%%

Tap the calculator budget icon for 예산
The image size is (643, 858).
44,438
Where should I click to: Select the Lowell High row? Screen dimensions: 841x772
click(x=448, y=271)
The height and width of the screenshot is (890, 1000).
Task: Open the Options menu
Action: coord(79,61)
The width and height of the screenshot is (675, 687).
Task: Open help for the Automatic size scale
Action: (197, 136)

%%

Required work → Print nothing but the lines from the line with "Where should I" to the last line of the records above. Both of those lines count.

Exercise response →
Where should I click to: Select the Lowell High row? Screen dimensions: 841x772
click(x=448, y=271)
The height and width of the screenshot is (890, 1000).
Task: Open the Options menu
Action: coord(79,61)
The width and height of the screenshot is (675, 687).
Task: Open help for the Automatic size scale
Action: (197, 136)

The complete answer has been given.